The latest asset manager to get in on the act is BlackRock, whose iShares unit announced on Monday the launch of four thematic ETFs.
In the literature accompanying the ETFs that seek to take advantage of five so-called “megatrends” it sees within the global economy, BlackRock said: “Cynics might dismiss megatrends as the stuff of think tanks and policy makers. We, however, believe that the use of megatrends in investment processes offers real investment opportunities and the potential for attractive risk and return profiles.”
In this it is not alone, shops like Sarasin & Partners and Newton have been preaching this message for years, but with a paucity of broad opportunity sets globally and the prospect of continued low growth going forward, it makes sense both that more asset allocators are receptive to the message and, also why BlackRock thought there would be a market for such a set of products.

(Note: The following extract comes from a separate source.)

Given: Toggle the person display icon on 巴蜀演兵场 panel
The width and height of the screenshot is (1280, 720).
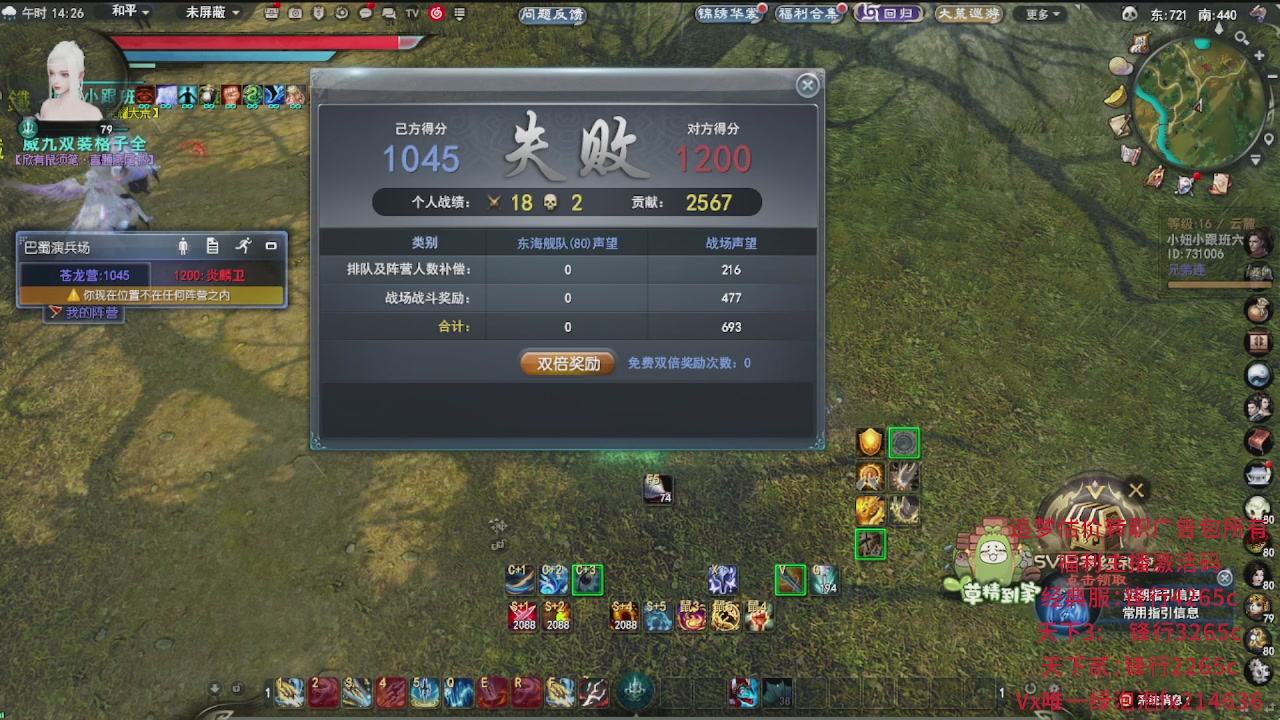Looking at the screenshot, I should point(184,245).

Likewise, in a recent note Lyxor’s head of ETF research, Marlène Hassine and head of active investment strategies, Guillaume Lasserre note that, in the past few years, investors have shown increased interest in tracking alternative sources of return, particularly via smart beta, “due to a combination of several market trends”.
Hassine and Lasserre note three reasons for this increase: growing correlation between assets, the reduced attractiveness of fixed income investments and the need to protect against increased volatility.
Putting the increase into numbers, the pair point out: “In December 2015, smart beta ETF AuM reached EUR15.1bn in Europe, six times as much as four years before. As for active smart beta funds, these totalled EUR24bn at the end of December 2015, multiplying by 2.5 times in 4 years.”